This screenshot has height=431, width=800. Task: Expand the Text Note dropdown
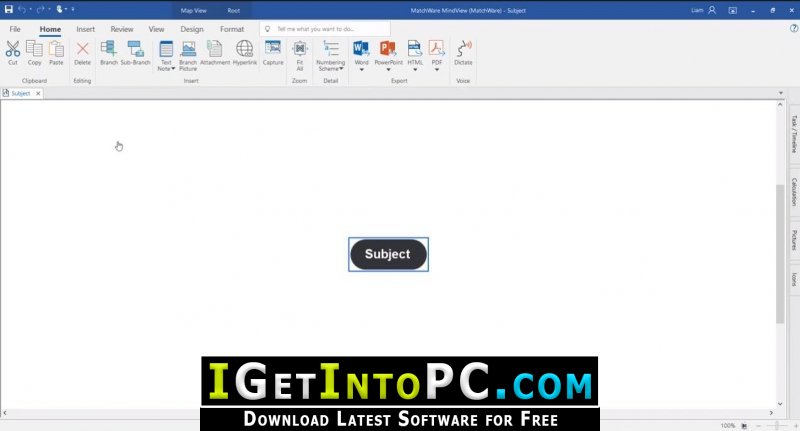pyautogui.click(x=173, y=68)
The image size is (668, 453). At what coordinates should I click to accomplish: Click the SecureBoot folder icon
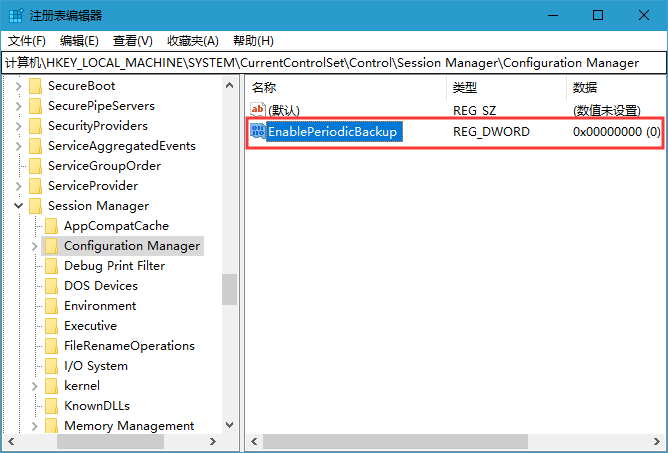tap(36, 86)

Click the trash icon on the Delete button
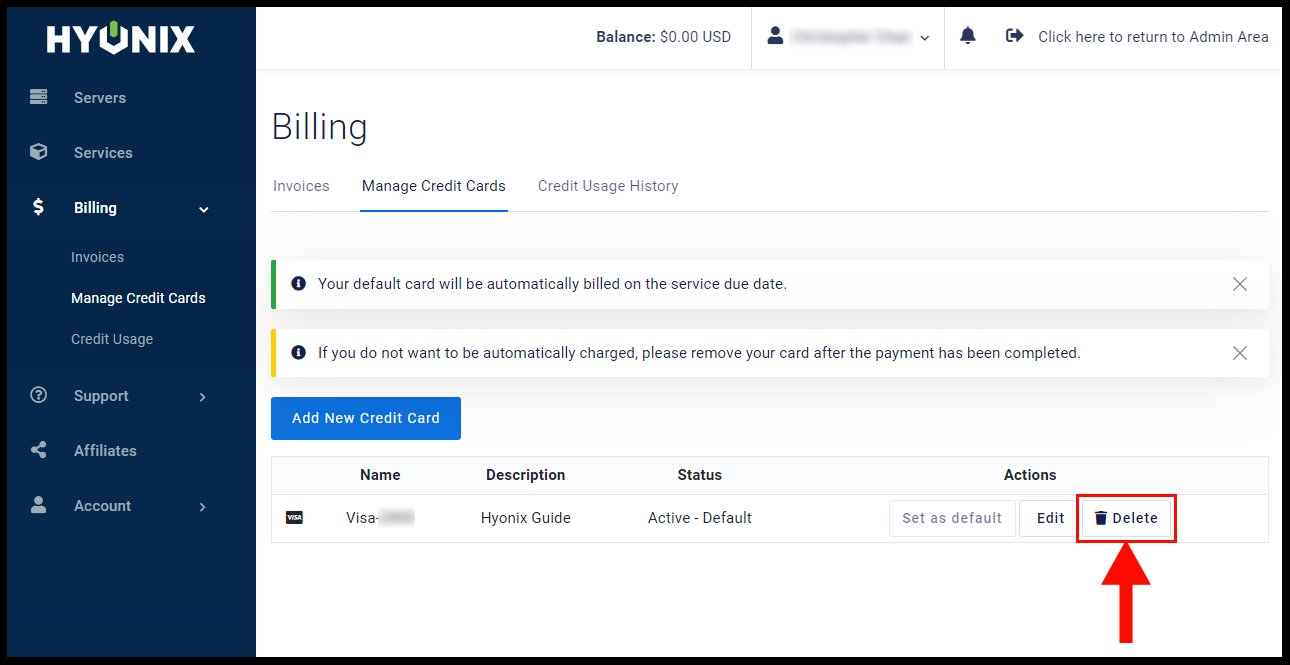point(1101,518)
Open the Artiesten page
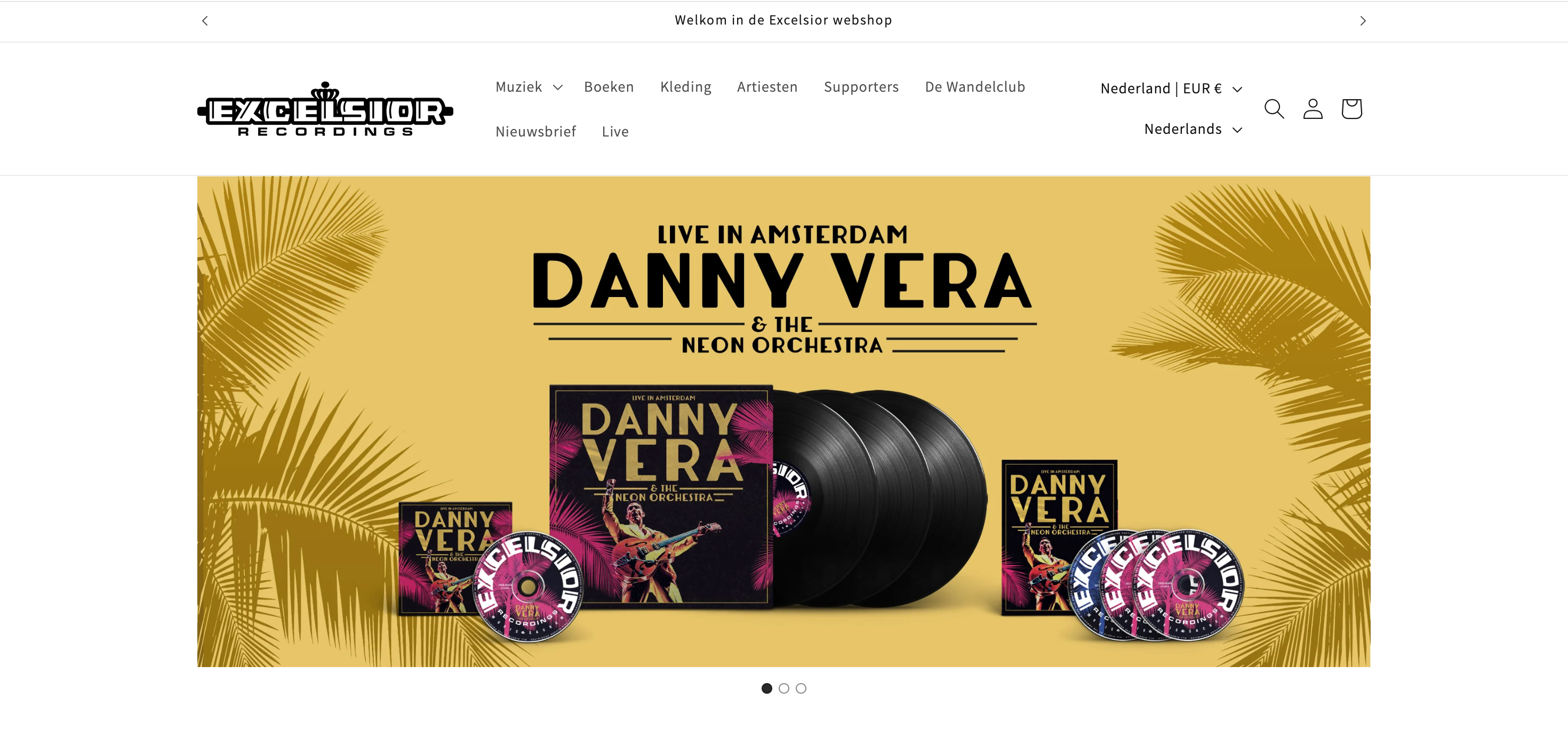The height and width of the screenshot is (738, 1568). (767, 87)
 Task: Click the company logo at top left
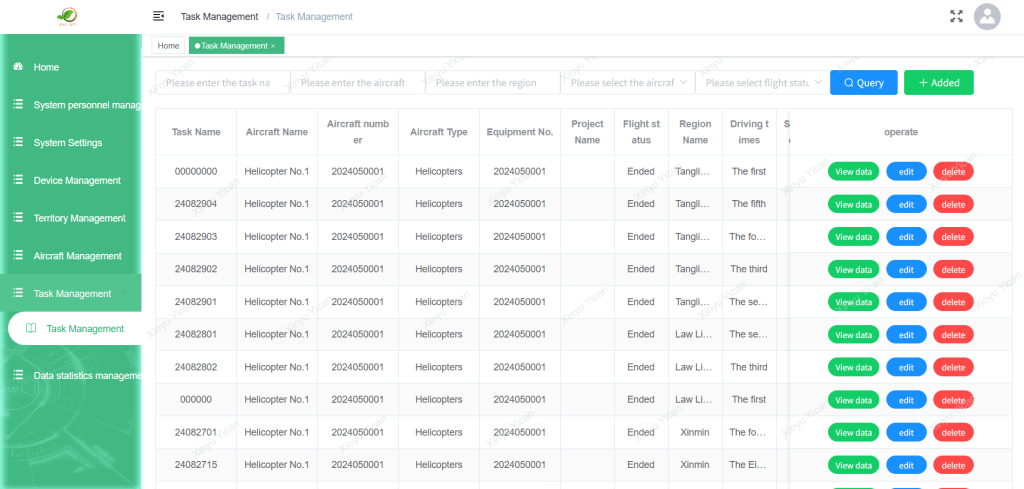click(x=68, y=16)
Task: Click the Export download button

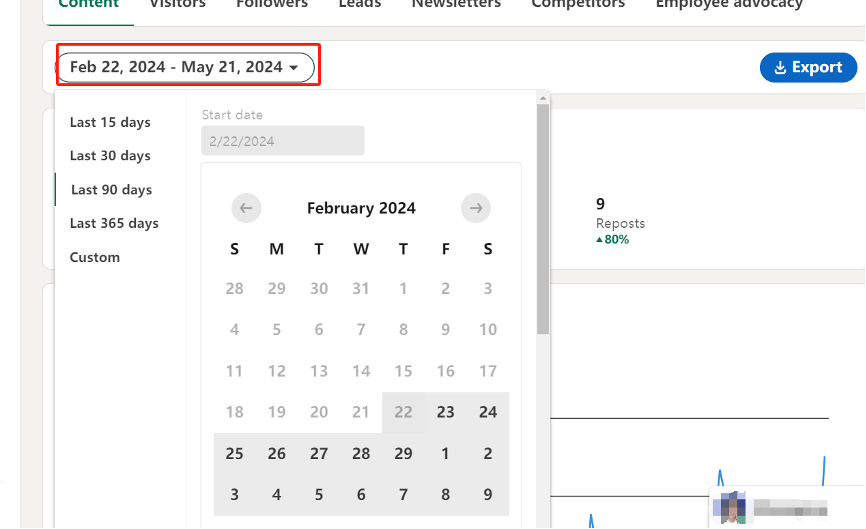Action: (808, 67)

- **EXERCISE REQUIREMENTS**: Every line above goes into your copy exactly; no images go in.

- **TASK RESPONSE**:
This screenshot has height=431, width=800. Task: Expand the Text Note dropdown
pyautogui.click(x=173, y=68)
The image size is (668, 453). At what coordinates should I click to accomplish: Click the SecureBoot folder icon
tap(36, 86)

Click the trash icon on the Delete button
point(1101,518)
Open the Artiesten page
The height and width of the screenshot is (738, 1568). (767, 87)
 Task: Click the company logo at top left
click(x=68, y=16)
Task: Click the Export download button

Action: (808, 67)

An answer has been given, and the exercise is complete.